- Episode no.: Season 4 Episode 9
- Directed by: Jennifer Coyle
- Written by: Scott Jacobson
- Production code: 3ASA21
- Original air date: January 5, 2014

Guest appearances
- Rachel Dratch as Jodi; Katie Crown as Harley; Kathryn Hahn as Jessica; David Herman as Mr. Branca;

Episode chronology
| ← Previous "Christmas in the Car" | Next → "Presto Tina-o" |
- Bob's Burgers season 4

= Slumber Party (Bob's Burgers) =

"Slumber Party" is the ninth episode of the fourth season of the animated comedy series Bob's Burgers and the overall 54th episode, and is written by Scott Jacobson and directed by Jennifer Coyle. It aired on Fox in the United States on January 5, 2014.

==Plot==
Worried that Louise does not have any friends, Linda throws a surprise slumber party consisting of four of Louise's female classmates, none of whom Louise likes: over-talkative Harley, "germaphobe" Jodi, compulsive braider Abby, and boring Jessica. Louise resolves to drive each girl away and end the party. She tells Jodi that Linda suffers from numerous infections; scares Harley into believing that Gene's secret, deformed, violent twin is about to be let out from the Belcher's basement; and refuses to allow Abby to braid her hair. Each girl demands to be driven home, leaving only Jessica, who went to bed early. When Louise goes to drag Jessica out of bed, she finds only a walkie-talkie, over which Jessica tells her that a possession of hers is missing. Suspecting Louise stole it to mess with her, she refuses to leave until her possession is returned to her, and won't tell Louise what it is. In the course of tracking down Jessica in the apartment, Louise finds her to be much more mysterious, resourceful, and cunning than she initially thought. Louise spies Jessica hiding behind a curtain, and a pillow fight ensues between the girls.

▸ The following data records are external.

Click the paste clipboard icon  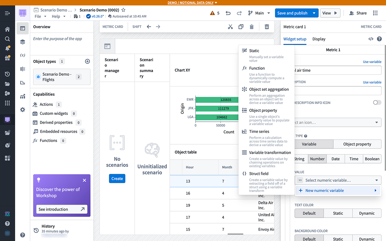pyautogui.click(x=252, y=27)
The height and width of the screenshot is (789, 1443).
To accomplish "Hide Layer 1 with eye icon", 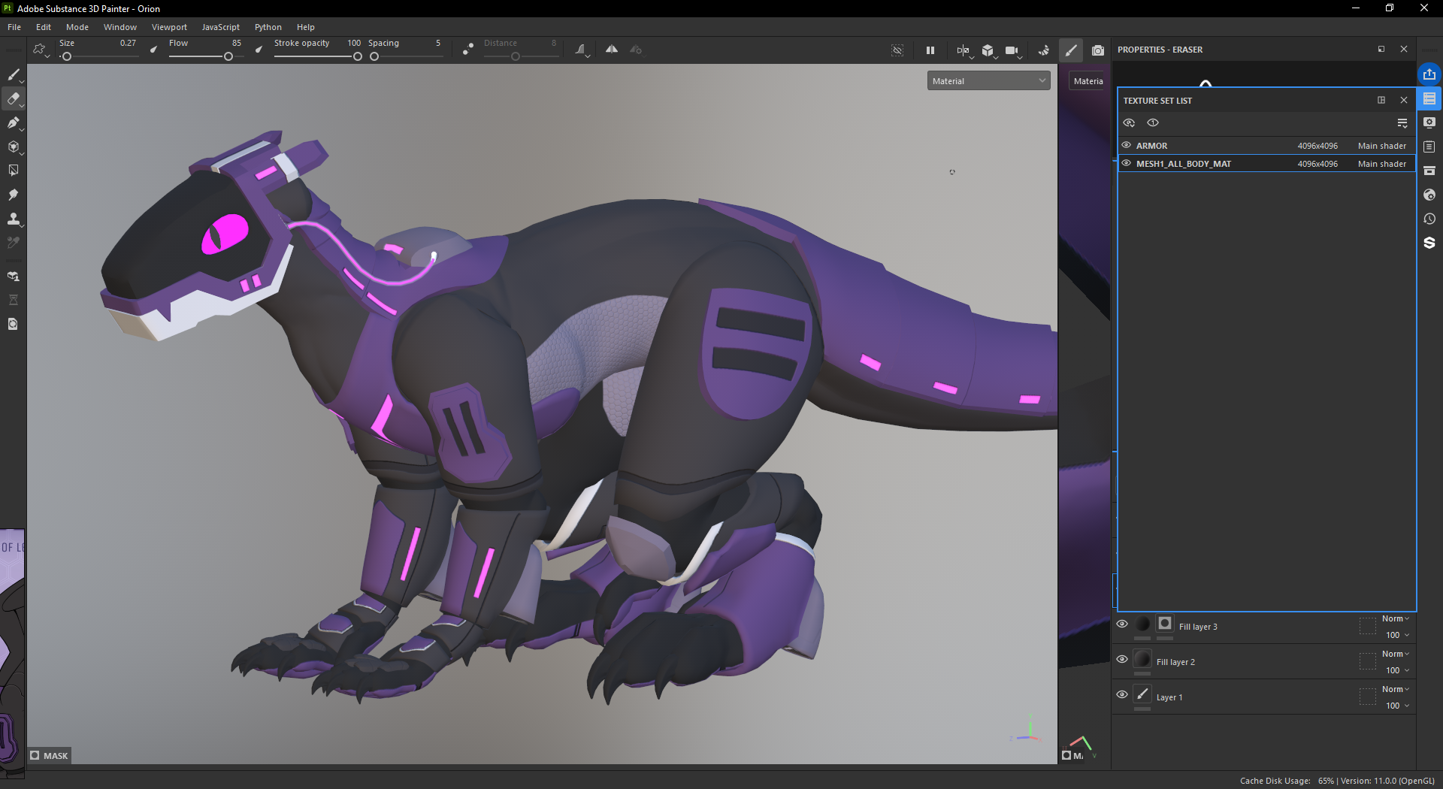I will (1122, 694).
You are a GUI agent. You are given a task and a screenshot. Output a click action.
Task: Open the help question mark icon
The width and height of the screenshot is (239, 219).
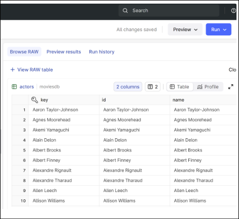click(233, 11)
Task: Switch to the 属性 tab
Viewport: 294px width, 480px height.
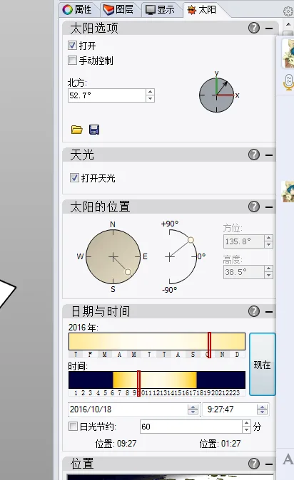Action: click(77, 10)
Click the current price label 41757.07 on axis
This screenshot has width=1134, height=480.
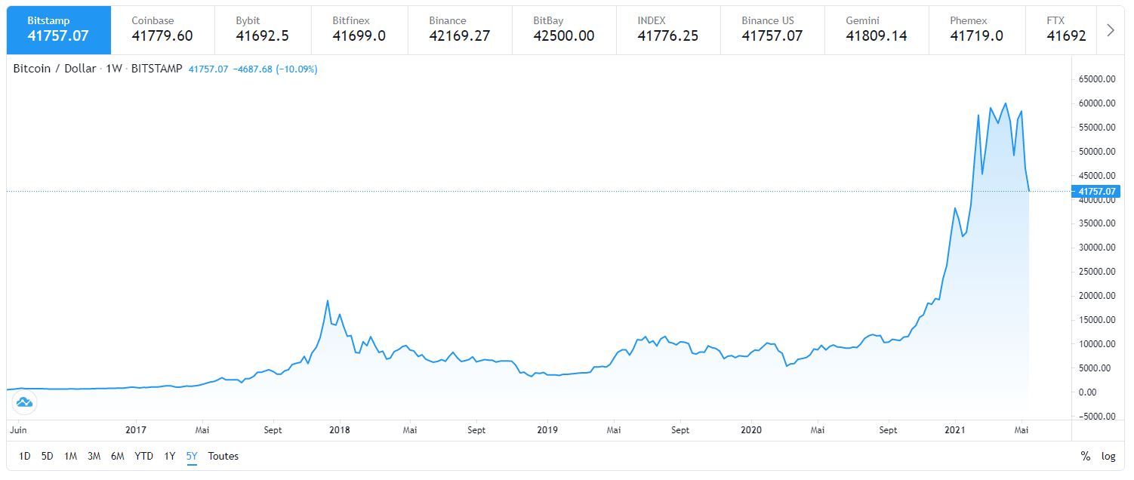pyautogui.click(x=1099, y=191)
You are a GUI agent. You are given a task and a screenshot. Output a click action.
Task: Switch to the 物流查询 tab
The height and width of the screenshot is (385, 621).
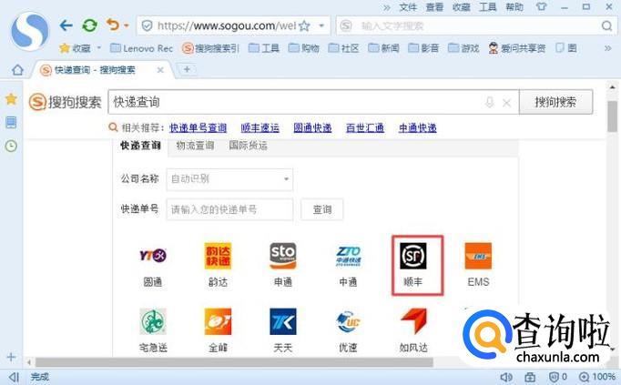[195, 146]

Meanwhile, Linda's fascination with an alley raccoon, whom she dubbed "Little King Trashmouth" in "Two for Tina," reaches its peak when he is ousted from his territory by a larger raccoon (dubbed "El Diablo"). Linda takes in Little King Trashmouth, and she, Bob, and Teddy conspire to remove El Diablo and "reinstate the king." After the raccoon escapes Bob and Linda's bedroom, the kids find him carrying Jessica's missing item: a pair of urine-soiled pajama bottoms. Impressed with Jessica's method of keeping her bedwetting secret at slumber parties, Louise assures her that she won't tell anyone at school. They bond over their pillow fighting skills and overbearing mothers. Louise invites her to stay the night, and Linda delights in Louise finding a friend in Jessica.

In the alley outside the restaurant, Teddy catches El Diablo using a trap with one of Bob's burgers as bait. Bob shoos Little King Trashmouth out of the house, and Linda leaves some red wine out for Little King Trashmouth.

==Reception==
Pilot Viruet of The A.V. Club gave the episode a B, specifically discussing how the episode further illustrates Louise's characterization as someone who "can be mean...but [is] not evil". They also noted a fondness for Jessica and the development of Louise's character, stating, "Out of all of Louise's previous enemies, I think Jessica is my favorite. She's on Louise's level: Jessica is clever, she doesn’t give up, she knows how to pick locks, and she understands what makes Louise tick...The two girls even end up bonding over their crazy mothers and pillow-fighting skills. Louise isn't going to morph into a social butterfly with a giggly best friend, but this is a nice step in the right direction."

Robert Ham of Paste gave the episode a 9.6 out of ten, saying, "I have to admit that this is the episode I laughed the least at...[T]here wasn't a huge amount of stuff to guffaw at. Instead, 'Slumber Party' turned out to be the most subtly heartwarming edition of the show’s fourth season, with Linda's worries for her eccentric kids and Louise's slight insecurities leaching in to the story quietly. That is flat out exceptional scriptwriting, folks, and another reason why you shouldn't miss out on the peerless run Bob's Burgers is on."

The episode received a 2.9 rating and was watched by a total of 6.35 million people. This made it the second watched show on Animation Domination that night, beating American Dad! and Family Guy but losing to The Simpsons with 12.04 million.